2. Materials and Methods

2.1. Experimental Database

To establish the 3D-QSAR models, we selected a set of 32 compounds from the recently published work of Anan, K et al., including NR2B-selective antagonists that inhibit the binding of [3H]-ifenprodil to rat brain membranes [8], as summarized in Figure 1. Then, we randomly divided this complete set into two subsets: the first one (training set) included 26 compounds that were used to build the model, and the second one (test set) included 6 compounds to validate the established model, as marked in Table 1.

2.2. Optimisation and Alignment

With the assistance of SYBYL-X 2.0 software (Tripos, Inc., St. Louis, MO, United States of America USA), we first constructed the thirty-two molecules, which were optimized using the Tripos force fields and Gasteiger–Huckel atomic partial charges. Then, the convergence parameter of the Powell gradient algorithm was specified to be 0.001 kcal/(mol.A), with a maximum of 10,000 iterations to guarantee the conformational stability for each molecular system by making the energies in Kcal/mol completely minimized [20,21,22]. In the second stage, we aligned the set of molecules as one of the most significant steps to ensure the robustness of the CoMFA and CoMSIA models [23,24].

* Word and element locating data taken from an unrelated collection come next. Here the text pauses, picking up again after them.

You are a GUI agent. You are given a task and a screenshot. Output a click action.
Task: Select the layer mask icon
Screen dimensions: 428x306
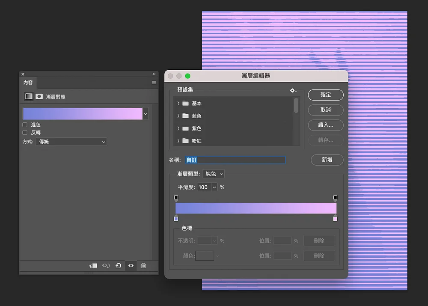tap(39, 96)
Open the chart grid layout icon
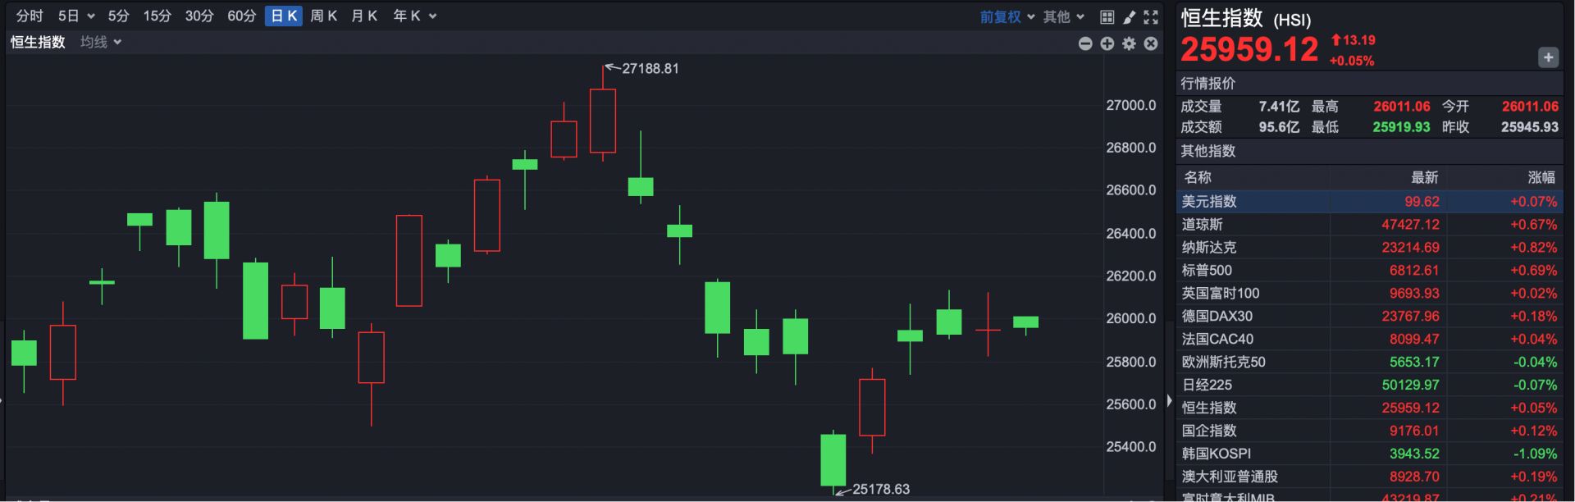 coord(1107,16)
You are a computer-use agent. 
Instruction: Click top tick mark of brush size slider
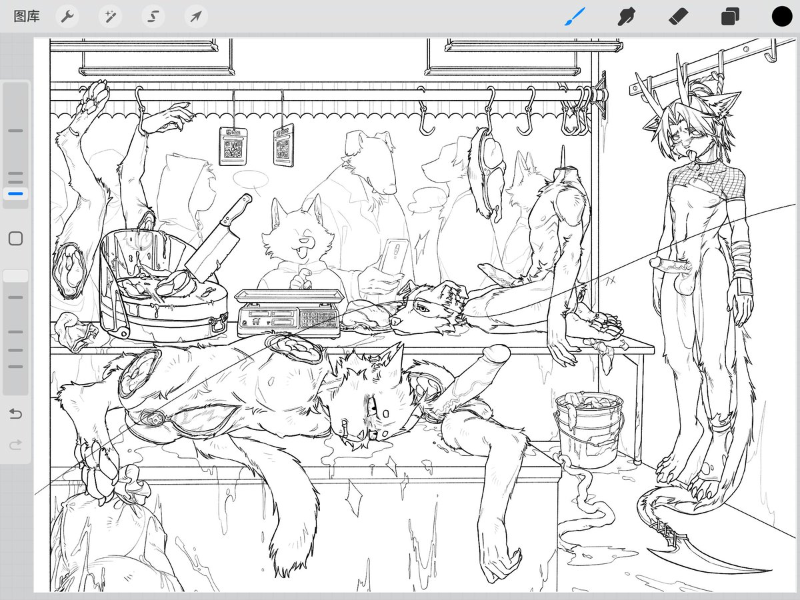[16, 131]
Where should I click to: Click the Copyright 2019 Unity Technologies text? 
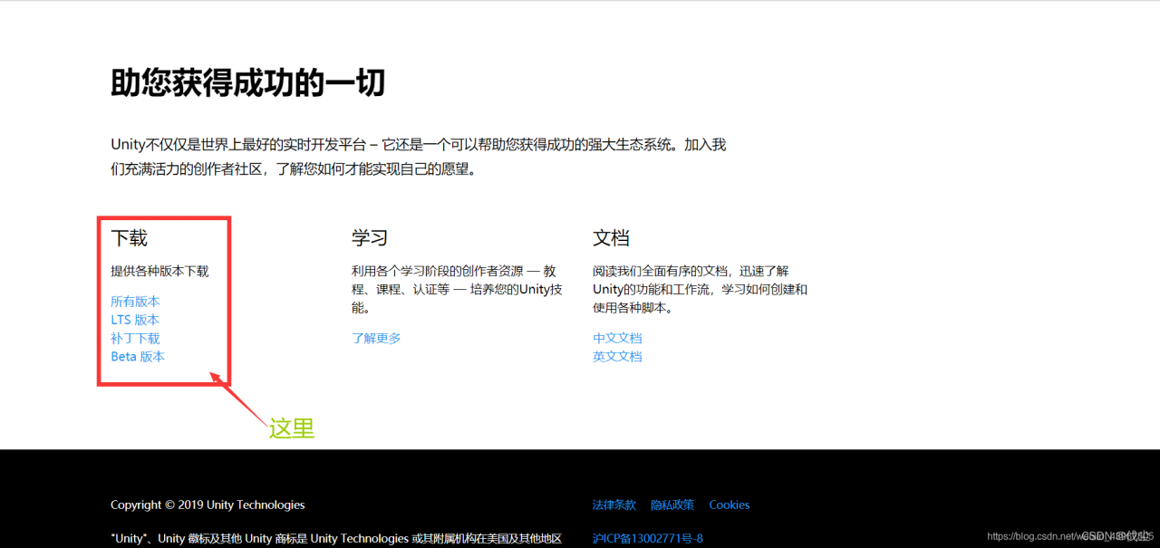pyautogui.click(x=207, y=505)
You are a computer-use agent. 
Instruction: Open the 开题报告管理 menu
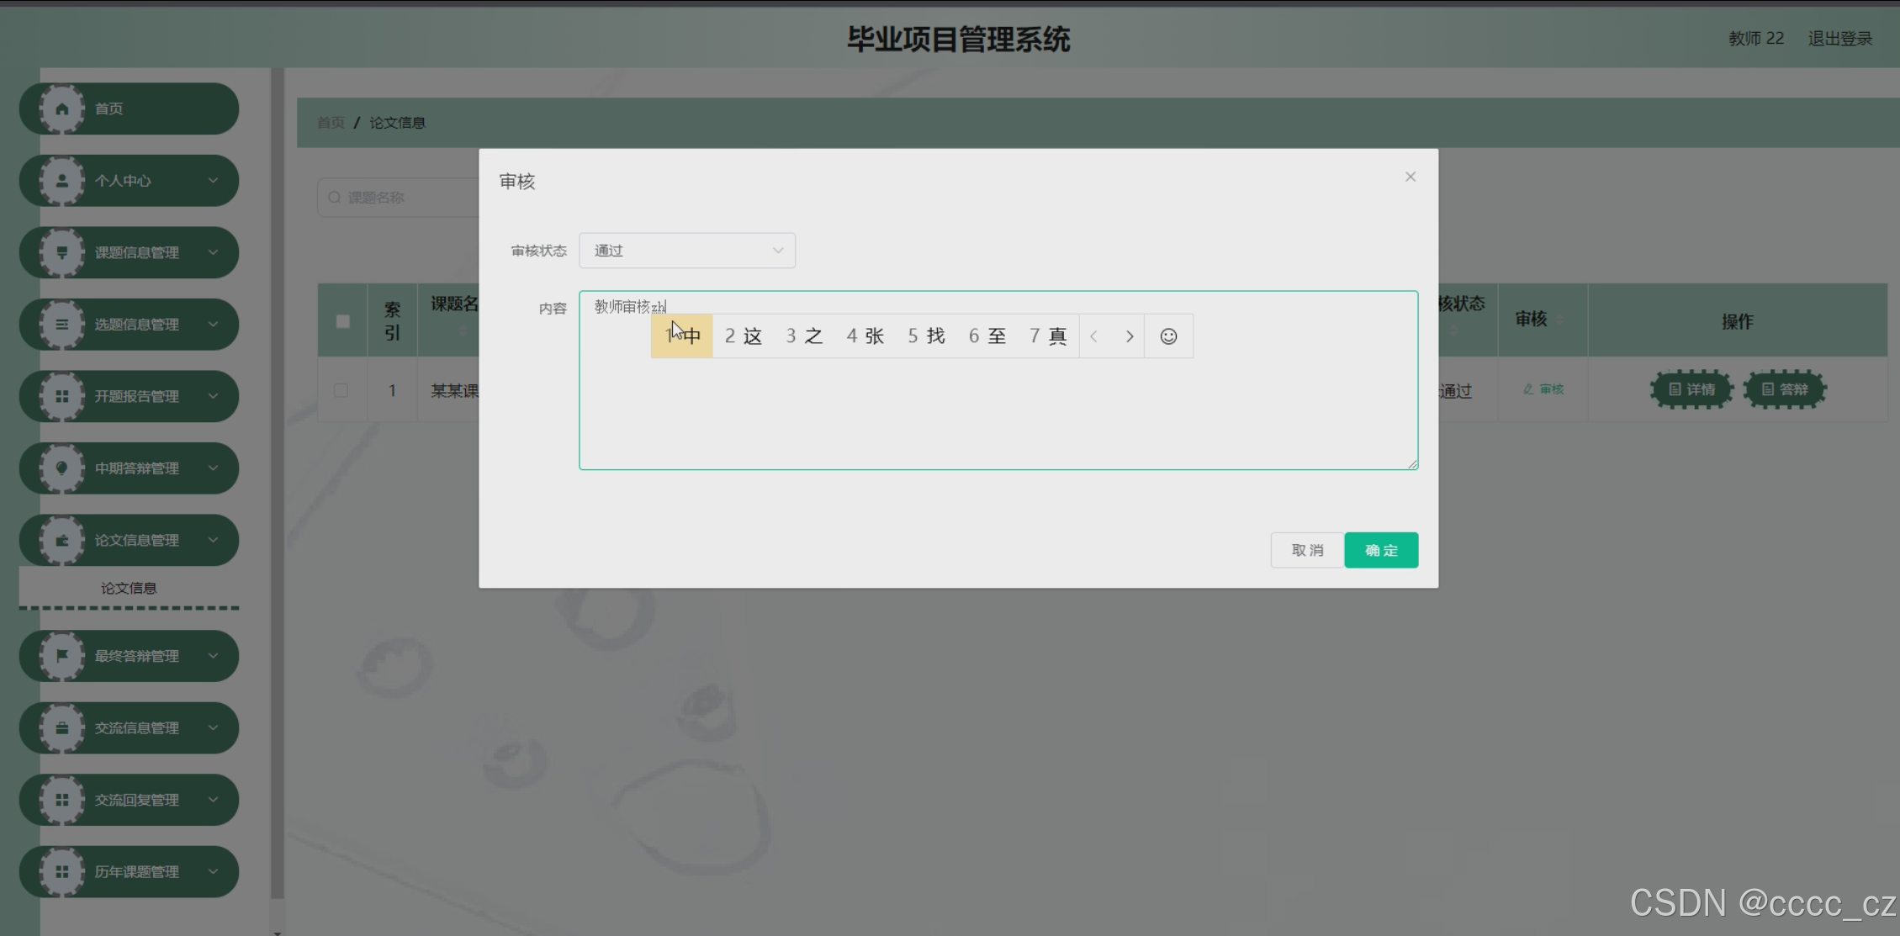pos(136,396)
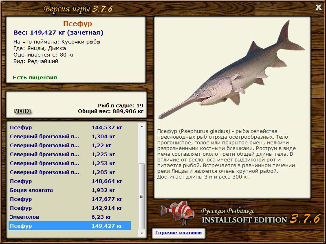Close the fish window with the X
The image size is (326, 244).
tap(319, 7)
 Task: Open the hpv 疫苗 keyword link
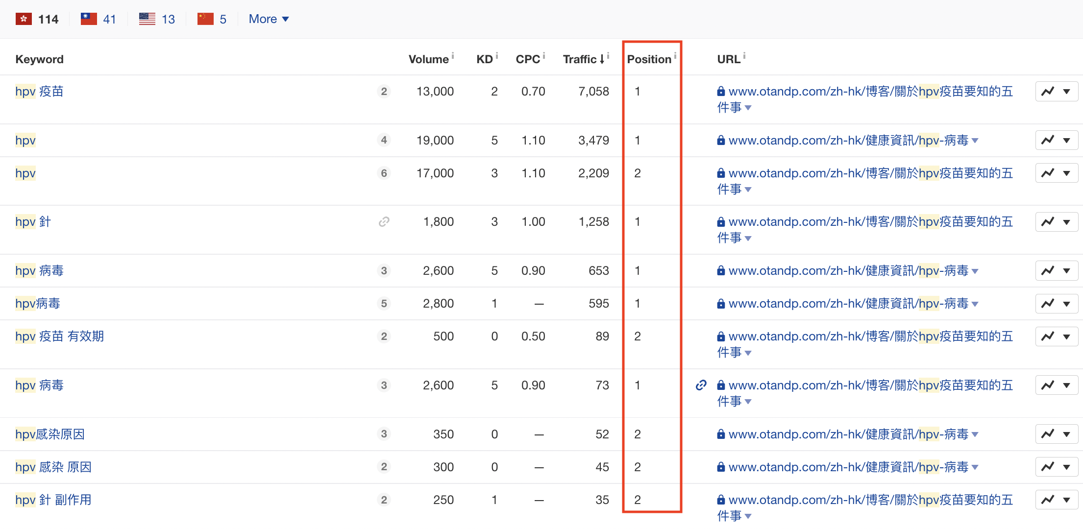coord(39,91)
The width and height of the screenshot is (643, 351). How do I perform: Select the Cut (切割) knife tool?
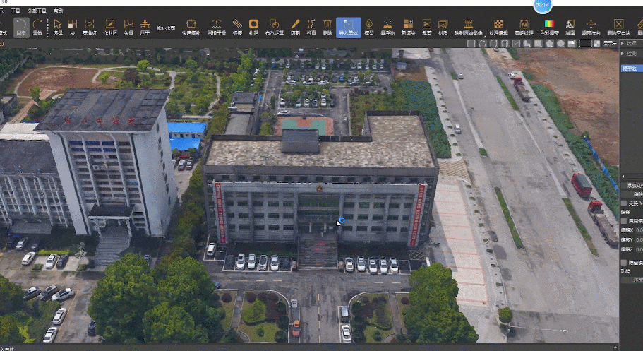(x=295, y=27)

2.3. Development of 3D-QSAR Models

3D-QSAR models were generated via CoMFA and CoMSIA studies, using the partial least squares (PLS) analysis [25,26], where the steric and electrostatic fields of the CoMFA model were produced with a default energy cutoff of 30 kcal/mol. The attenuation factor and column filtering were defined as default values of 0.3 and 2.0 kcal/mol, respectively. Moreover, many additional physico-chemical descriptors, such as the hydrogen bond acceptor (HBA), hydrogen bond donor (HBD) and hydrophobic fields, were additionally calculated for the CoMSIA model in the identical conditions. A total of sixteen various combinations of fields were considered to develop the best CoMSIA model, as shown in Table 2.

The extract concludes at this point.